Problem set:
1 – In the post on methane and plastics, what price per kilogram does PHB sell for on today's market?
2 – Name every person mentioned by name in the post on methane and plastics.
3 – Reproduce the post on methane and plastics word for word from "In addition, converting" to "Rotor Clip Company.".

Wednesday, February 27, 2013

Methane's Real Potential: Plastics

Methane has been getting a good run these days due to it being the energy ingredient in a little-known resource we call "natural gas".....

Yet, while the gas boom has been a silver lining in the cloud of the US economic recovery, it comes with a price: methane is not going to help the effort to curb greenhouse gases.  In fact, it has 21 times the heat retention properties as carbon, so hurting it seems more likely.

This chart shows the many sources of methane by-product
Unfortunately, in every case, the gas is too contaminated
for energy use.
Scientists have been trying for, really, centuries, to harness energy from biogas produced in landfills and waste management plants.  After all, what better resource to use for human energy consumption than what humans inevitably "emit" anyway?  So why haven't we done so already?  Biogas produced out of plants and landfills are mixed with too many "dirty" compounds that render it useless.  Since it costs too much to clean up, most facilities burn it off instead.

That's where Craig Criddle, professor of civil and environmental engineering at Stanford University, comes in.  Criddle has a different idea for methane; while its energy seems near impossible to draw on a cost-efficient scale, turning it into plastic is very doable.

Groundwater bacteria munching on methane.
Why?  Because microbial organisms called methanotrophs do it for us.  Criddle and his staff cultivated these specific types of bacteria and developed a technique whereby feeding them lots and lots of methane enables them to produce a large amount of polymer compound called polyhydroxybutyrate (PHB for short).  Not only do the methanotrophs produce up to 60 times their body mass in PHB, but their metabolism completely rids the PHB of any kind of contamination.

While it's not going to solve energy issues, this method makes a solid argument that methane, not petroleum, should be looked at as the chief source of our plastic products.  Criddle himself gives an economic reason:

“From a business standpoint, it makes far more sense to use methane as a polymer feedstock than to burn it for power production...PHB sells for $3 to $4 a kilogram on today’s market, while methane burned for electricity production would return from 40 to 80 cents a kilo.”  - Craig Criddle to Glen Martin, Stanford Engineering

In addition, converting methane to a polymer sequesters all the carbon that would usually and eventually make its way into the atmosphere under our current petroleum-based process.  Thus using methane-based polymers are not only cheaper, but have a direct effect on greenhouse gas emittance, as well.

Seems like a pipe-dream?  Not at all.  Stanford alum Molly Morse, PhD, is the CEO of Mango Materials, which has just recently been permitted to operate a PHB production facility at a wastewater plant in the Redwood City area of San Francisco County.  If all goes well, methane-based polymers could be a commercial product- and a welcomed innovation- within a few years.

Donal Thoms-Cappello is a freelance writer for Rotor Clip Company.

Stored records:

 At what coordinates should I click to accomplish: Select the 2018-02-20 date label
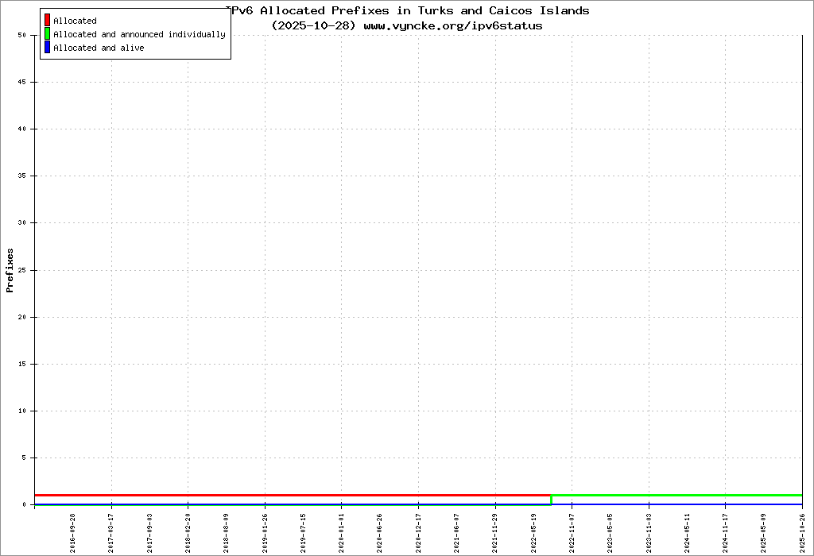(188, 532)
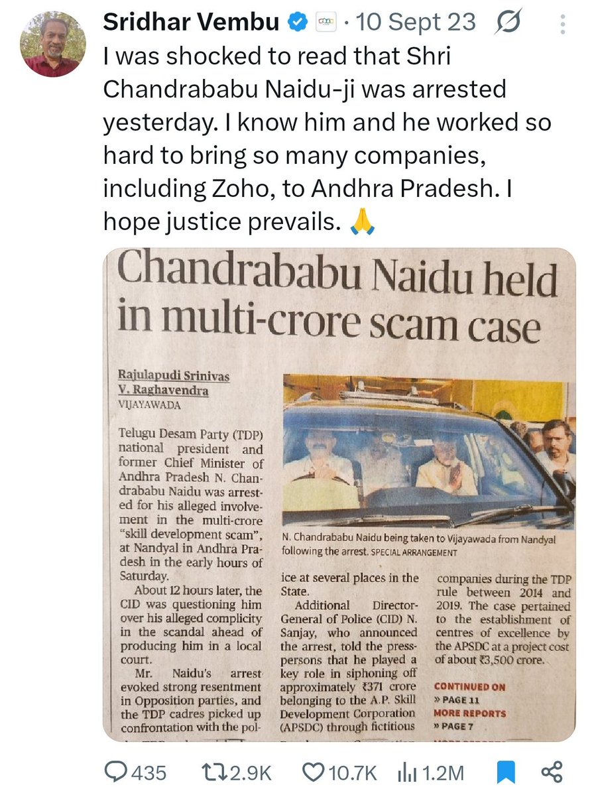Screen dimensions: 596x795
Task: Open the tweet text about Chandrababu Naidu-ji
Action: pos(327,139)
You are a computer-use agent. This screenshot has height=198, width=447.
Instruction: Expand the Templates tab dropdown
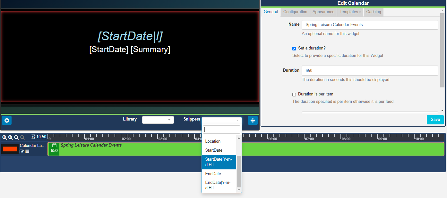350,12
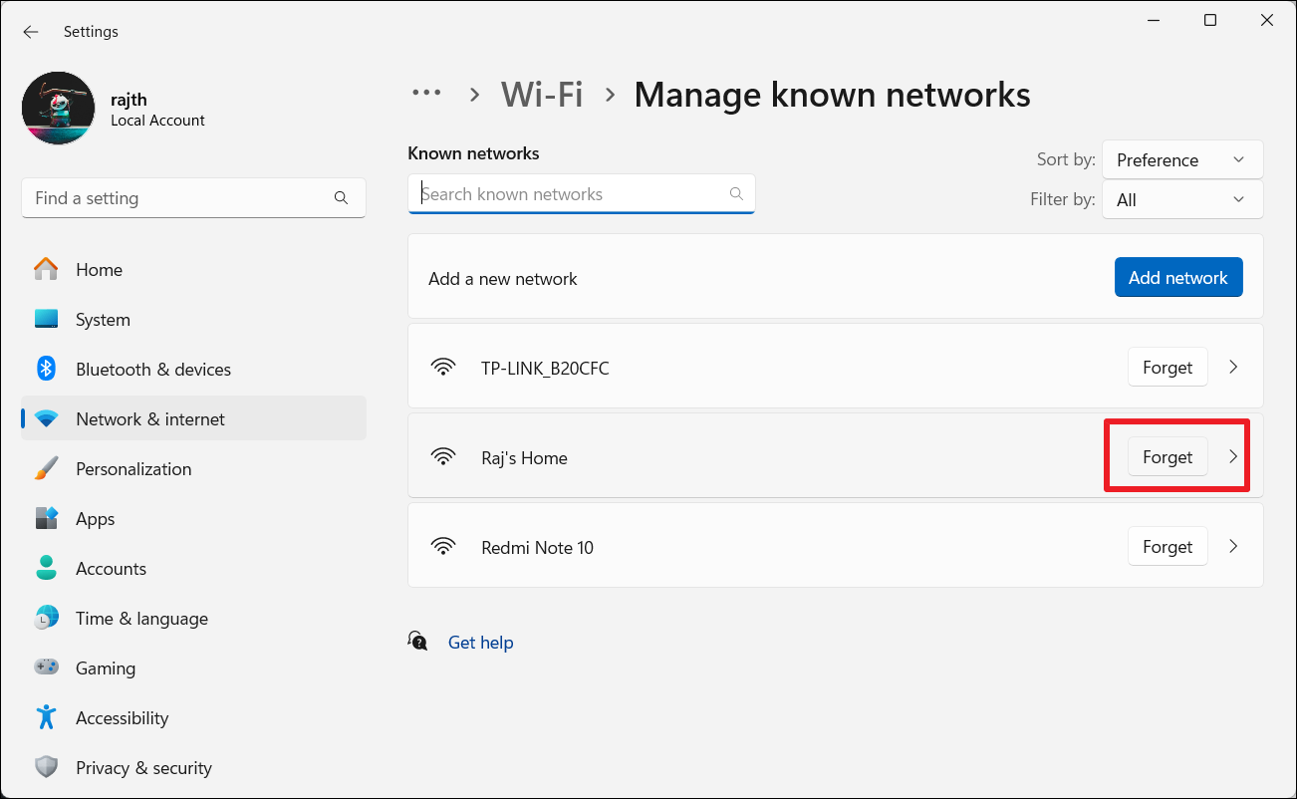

Results:
1 – $3 to $4 a kilogram.

2 – Craig Criddle, Glen Martin, Molly Morse, Donal Thoms-Cappello

3 –
In addition, converting methane to a polymer sequesters all the carbon that would usually and eventually make its way into the atmosphere under our current petroleum-based process.  Thus using methane-based polymers are not only cheaper, but have a direct effect on greenhouse gas emittance, as well.

Seems like a pipe-dream?  Not at all.  Stanford alum Molly Morse, PhD, is the CEO of Mango Materials, which has just recently been permitted to operate a PHB production facility at a wastewater plant in the Redwood City area of San Francisco County.  If all goes well, methane-based polymers could be a commercial product- and a welcomed innovation- within a few years.

Donal Thoms-Cappello is a freelance writer for Rotor Clip Company.